-------- Passage for review
Monday, January 13, 2014

Monday breakdown

Breakie: Low-cal full-meal shake (chocolate). A bottle of water.

Loonch, the looniest of the meals: a leftover steak tip with Montreal seasoning. Zucchini slices cooked in butter. Some mashed potatoes (known locally as "mashies") made preternaturally smoove with the addition of what I think was ranch dressing. A Pillsbury crescent roll. A scooped of sauteed onions and green peppers. An iced coffee with sweet powder from a pink packet, and some soy milk.

A glass of water in the afternoon.

A snack!Some whole wheat Tostitos chips (maybe 6) and a dab of salsa. WHY OH WHY don't they give you a jar of salsa with enough salsa for the bag of chips? Make the bag smaller or the jar larger, guys. This isn't the Goldbach conjecture we're talking about.

Dinner: a "Caesarus" salad (small, not large) at Sunset after el workout at el gym, consisting of shaved cheese and shredded cheese (cheese is healthy right?), lettuce (as in, lettuce eat more cheese), roasted/marinated red pepper strips, and croutons (which could have been safely replaced by more cheese without any complaint from me). Several diet colas. Several.

At North Station: a small vanilla "ice cream" cone from McDonald's (note the dubitative quotation marks) and a medium diet.

At home: I was hankering. I found ham in the fridge, and had a piece as large as half a playing card in area (though a bit thicker depth-wise). I found a tiny container with shredded lettuce (as in, lettuce see if we can find more cheese), marinated in juices and spices, leftover from Thai-ish food night Saturday. I ate that too. Then up in the Room, Jenna saw what I had pilfered -- pig meat, wet lettuce -- and said, oh no no that doesn't look delicious enough. SHE pattered downstairs and came back before too long with a big boy slice of triple layer chocolate cake. Vanilla frosting.

Did I say triple? Well by the time it made it up the stairs, one of the layers had mysteriously vanished. We shared what remained, but I can't help but think she knows more than she is letting on about the case of the missing chocolate cake.
----------------
Problem to solve. Summarize the food diary entry in two sentences. The data that comes next is not needed for this.
-------- Supplied information
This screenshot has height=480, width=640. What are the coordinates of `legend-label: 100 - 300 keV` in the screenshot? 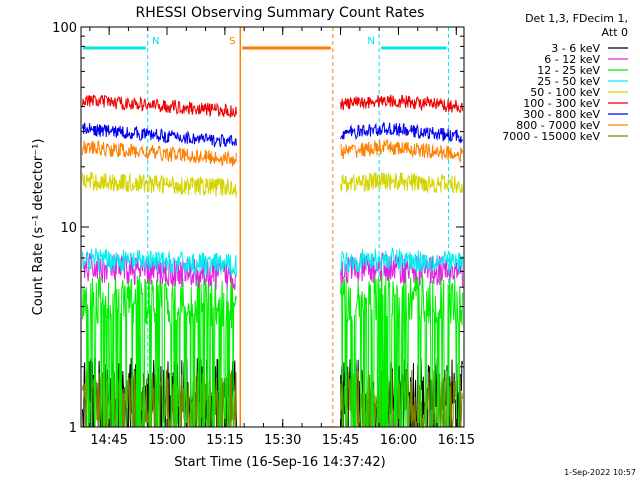 It's located at (562, 104).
----------------
Problem solution. The entry records what the writer ate and drank on Monday, January 13, 2014: a chocolate meal shake for breakfast, a lunch of leftover steak tip, zucchini, mashed potatoes and a crescent roll, a snack of chips and salsa, and a small Caesar salad with several diet colas after the gym. Later came a small vanilla cone from McDonald's at North Station, then ham and leftover lettuce at home, and finally a slice of chocolate cake that Jenna brought up and shared, though one of its layers had vanished by the time it arrived.